[Extracted data entries]
============

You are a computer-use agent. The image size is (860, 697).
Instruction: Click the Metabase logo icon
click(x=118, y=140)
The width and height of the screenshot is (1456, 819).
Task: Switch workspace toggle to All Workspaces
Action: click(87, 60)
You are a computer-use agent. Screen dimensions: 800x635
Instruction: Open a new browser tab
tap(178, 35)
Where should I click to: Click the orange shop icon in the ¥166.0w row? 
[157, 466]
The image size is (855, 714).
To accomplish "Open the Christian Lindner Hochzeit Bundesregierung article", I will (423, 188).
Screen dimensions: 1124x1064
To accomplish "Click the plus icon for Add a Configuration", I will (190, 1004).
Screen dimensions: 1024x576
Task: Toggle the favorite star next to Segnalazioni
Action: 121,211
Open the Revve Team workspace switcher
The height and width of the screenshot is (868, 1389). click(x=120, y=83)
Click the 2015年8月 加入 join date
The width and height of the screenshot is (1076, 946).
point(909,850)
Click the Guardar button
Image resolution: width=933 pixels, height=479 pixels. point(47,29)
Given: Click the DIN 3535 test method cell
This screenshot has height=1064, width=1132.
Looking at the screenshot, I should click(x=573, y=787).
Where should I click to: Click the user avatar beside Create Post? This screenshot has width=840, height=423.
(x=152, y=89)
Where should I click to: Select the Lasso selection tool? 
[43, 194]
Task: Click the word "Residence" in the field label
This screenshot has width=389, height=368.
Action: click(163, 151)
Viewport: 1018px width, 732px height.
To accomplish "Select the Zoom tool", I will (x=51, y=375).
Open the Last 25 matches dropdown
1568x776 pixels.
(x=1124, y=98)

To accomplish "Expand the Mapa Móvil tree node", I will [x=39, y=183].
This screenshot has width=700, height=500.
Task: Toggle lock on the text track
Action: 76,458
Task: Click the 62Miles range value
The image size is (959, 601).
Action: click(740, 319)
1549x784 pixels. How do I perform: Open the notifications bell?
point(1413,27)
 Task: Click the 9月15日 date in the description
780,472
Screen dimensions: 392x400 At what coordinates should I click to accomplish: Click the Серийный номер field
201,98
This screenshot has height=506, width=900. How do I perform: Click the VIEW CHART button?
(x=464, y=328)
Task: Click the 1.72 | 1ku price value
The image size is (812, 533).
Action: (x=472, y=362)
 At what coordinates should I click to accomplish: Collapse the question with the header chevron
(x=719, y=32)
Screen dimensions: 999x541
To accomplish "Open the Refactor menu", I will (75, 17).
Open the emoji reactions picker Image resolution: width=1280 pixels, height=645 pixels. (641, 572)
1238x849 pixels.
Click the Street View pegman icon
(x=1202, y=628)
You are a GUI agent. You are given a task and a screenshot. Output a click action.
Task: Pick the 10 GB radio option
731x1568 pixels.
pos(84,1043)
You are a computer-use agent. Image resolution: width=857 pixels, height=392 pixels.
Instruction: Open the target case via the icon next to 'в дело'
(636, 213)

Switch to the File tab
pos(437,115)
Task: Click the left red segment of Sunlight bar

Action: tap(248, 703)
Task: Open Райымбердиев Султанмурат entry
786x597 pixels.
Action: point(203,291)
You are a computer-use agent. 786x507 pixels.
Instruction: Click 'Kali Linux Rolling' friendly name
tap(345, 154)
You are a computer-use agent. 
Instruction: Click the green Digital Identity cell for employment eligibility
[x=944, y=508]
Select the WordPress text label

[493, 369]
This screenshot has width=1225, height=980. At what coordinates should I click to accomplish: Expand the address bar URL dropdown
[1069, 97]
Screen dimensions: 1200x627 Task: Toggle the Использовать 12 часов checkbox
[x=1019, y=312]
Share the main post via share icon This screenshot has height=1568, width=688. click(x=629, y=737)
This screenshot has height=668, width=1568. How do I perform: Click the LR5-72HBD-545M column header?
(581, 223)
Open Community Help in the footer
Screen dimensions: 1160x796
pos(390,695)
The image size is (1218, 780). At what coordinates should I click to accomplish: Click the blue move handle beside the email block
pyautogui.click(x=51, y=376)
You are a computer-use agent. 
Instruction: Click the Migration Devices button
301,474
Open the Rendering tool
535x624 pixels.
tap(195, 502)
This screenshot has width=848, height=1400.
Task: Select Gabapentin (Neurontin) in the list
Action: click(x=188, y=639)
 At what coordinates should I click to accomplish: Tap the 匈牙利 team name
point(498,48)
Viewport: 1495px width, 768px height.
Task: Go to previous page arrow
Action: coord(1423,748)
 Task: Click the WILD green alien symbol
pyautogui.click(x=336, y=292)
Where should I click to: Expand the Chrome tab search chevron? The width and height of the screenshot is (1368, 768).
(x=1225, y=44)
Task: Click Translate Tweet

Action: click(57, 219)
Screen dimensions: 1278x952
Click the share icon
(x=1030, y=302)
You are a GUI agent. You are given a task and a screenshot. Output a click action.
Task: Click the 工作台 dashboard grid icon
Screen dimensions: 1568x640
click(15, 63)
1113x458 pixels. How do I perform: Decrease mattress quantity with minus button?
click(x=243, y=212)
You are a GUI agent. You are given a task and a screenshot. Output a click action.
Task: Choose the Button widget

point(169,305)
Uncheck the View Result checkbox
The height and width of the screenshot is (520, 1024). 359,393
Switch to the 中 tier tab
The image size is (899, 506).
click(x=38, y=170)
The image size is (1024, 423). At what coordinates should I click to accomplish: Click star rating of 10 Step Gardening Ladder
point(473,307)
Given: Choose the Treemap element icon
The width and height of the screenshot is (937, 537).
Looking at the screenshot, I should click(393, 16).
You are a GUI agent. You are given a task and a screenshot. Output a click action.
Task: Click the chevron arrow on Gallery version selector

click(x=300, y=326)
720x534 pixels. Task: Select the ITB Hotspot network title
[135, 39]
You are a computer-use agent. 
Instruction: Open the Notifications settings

============

- Assignment:
Restate every record verbatim.

- Completed task:
You are a computer-use agent. The image size is (860, 697).
Instruction: Click the Metabase logo icon
click(x=118, y=140)
The width and height of the screenshot is (1456, 819).
Task: Switch workspace toggle to All Workspaces
Action: click(87, 60)
You are a computer-use agent. Screen dimensions: 800x635
Instruction: Open a new browser tab
tap(178, 35)
Where should I click to: Click the orange shop icon in the ¥166.0w row? 
[157, 466]
The image size is (855, 714).
To accomplish "Open the Christian Lindner Hochzeit Bundesregierung article", I will (423, 188).
Screen dimensions: 1124x1064
To accomplish "Click the plus icon for Add a Configuration", I will (190, 1004).
Screen dimensions: 1024x576
Task: Toggle the favorite star next to Segnalazioni
Action: 121,211
Open the Revve Team workspace switcher
The height and width of the screenshot is (868, 1389). click(x=120, y=83)
Click the 2015年8月 加入 join date
The width and height of the screenshot is (1076, 946).
point(909,850)
Click the Guardar button
Image resolution: width=933 pixels, height=479 pixels. point(47,29)
Given: Click the DIN 3535 test method cell
This screenshot has height=1064, width=1132.
Looking at the screenshot, I should click(x=573, y=787).
Where should I click to: Click the user avatar beside Create Post? This screenshot has width=840, height=423.
(x=152, y=89)
Where should I click to: Select the Lasso selection tool? 
[43, 194]
Task: Click the word "Residence" in the field label
This screenshot has width=389, height=368.
Action: click(163, 151)
Viewport: 1018px width, 732px height.
To accomplish "Select the Zoom tool", I will (x=51, y=375).
Open the Last 25 matches dropdown
1568x776 pixels.
(x=1124, y=98)

To accomplish "Expand the Mapa Móvil tree node", I will [x=39, y=183].
This screenshot has width=700, height=500.
Task: Toggle lock on the text track
Action: 76,458
Task: Click the 62Miles range value
The image size is (959, 601).
Action: click(740, 319)
1549x784 pixels. How do I perform: Open the notifications bell?
point(1413,27)
 Task: Click the 9月15日 date in the description
780,472
Screen dimensions: 392x400 At what coordinates should I click to accomplish: Click the Серийный номер field
201,98
This screenshot has height=506, width=900. How do I perform: Click the VIEW CHART button?
(x=464, y=328)
Task: Click the 1.72 | 1ku price value
The image size is (812, 533).
Action: (x=472, y=362)
 At what coordinates should I click to accomplish: Collapse the question with the header chevron
(x=719, y=32)
Screen dimensions: 999x541
To accomplish "Open the Refactor menu", I will (75, 17).
Open the emoji reactions picker Image resolution: width=1280 pixels, height=645 pixels. (641, 572)
1238x849 pixels.
Click the Street View pegman icon
(x=1202, y=628)
You are a GUI agent. You are given a task and a screenshot. Output a click action.
Task: Pick the 10 GB radio option
731x1568 pixels.
pos(84,1043)
You are a computer-use agent. Image resolution: width=857 pixels, height=392 pixels.
Instruction: Open the target case via the icon next to 'в дело'
(636, 213)

Switch to the File tab
pos(437,115)
Task: Click the left red segment of Sunlight bar

Action: tap(248, 703)
Task: Open Райымбердиев Султанмурат entry
786x597 pixels.
Action: point(203,291)
You are a computer-use agent. 786x507 pixels.
Instruction: Click 'Kali Linux Rolling' friendly name
tap(345, 154)
You are a computer-use agent. 
Instruction: Click the green Digital Identity cell for employment eligibility
[x=944, y=508]
Select the WordPress text label

[493, 369]
This screenshot has width=1225, height=980. At what coordinates should I click to accomplish: Expand the address bar URL dropdown
[1069, 97]
Screen dimensions: 1200x627 Task: Toggle the Использовать 12 часов checkbox
[x=1019, y=312]
Share the main post via share icon This screenshot has height=1568, width=688. click(x=629, y=737)
This screenshot has height=668, width=1568. How do I perform: Click the LR5-72HBD-545M column header?
(581, 223)
Open Community Help in the footer
Screen dimensions: 1160x796
pos(390,695)
The image size is (1218, 780). At what coordinates should I click to accomplish: Click the blue move handle beside the email block
pyautogui.click(x=51, y=376)
You are a computer-use agent. 
Instruction: Click the Migration Devices button
301,474
Open the Rendering tool
535x624 pixels.
tap(195, 502)
This screenshot has width=848, height=1400.
Task: Select Gabapentin (Neurontin) in the list
Action: click(x=188, y=639)
 At what coordinates should I click to accomplish: Tap the 匈牙利 team name
point(498,48)
Viewport: 1495px width, 768px height.
Task: Go to previous page arrow
Action: coord(1423,748)
 Task: Click the WILD green alien symbol
pyautogui.click(x=336, y=292)
Where should I click to: Expand the Chrome tab search chevron? The width and height of the screenshot is (1368, 768).
(x=1225, y=44)
Task: Click Translate Tweet

Action: click(57, 219)
Screen dimensions: 1278x952
Click the share icon
(x=1030, y=302)
You are a GUI agent. You are given a task and a screenshot. Output a click action.
Task: Click the 工作台 dashboard grid icon
Screen dimensions: 1568x640
click(15, 63)
1113x458 pixels. How do I perform: Decrease mattress quantity with minus button?
click(x=243, y=212)
You are a GUI agent. You are given a task and a screenshot. Output a click action.
Task: Choose the Button widget

point(169,305)
Uncheck the View Result checkbox
The height and width of the screenshot is (520, 1024). 359,393
Switch to the 中 tier tab
The image size is (899, 506).
click(x=38, y=170)
The image size is (1024, 423). At what coordinates should I click to accomplish: Click star rating of 10 Step Gardening Ladder
point(473,307)
Given: Choose the Treemap element icon
The width and height of the screenshot is (937, 537).
Looking at the screenshot, I should click(393, 16).
You are a GUI agent. You are given a task and a screenshot. Output a click action.
Task: Click the chevron arrow on Gallery version selector

click(x=300, y=326)
720x534 pixels. Task: Select the ITB Hotspot network title
[135, 39]
You are a computer-use agent. 
Instruction: Open the Notifications settings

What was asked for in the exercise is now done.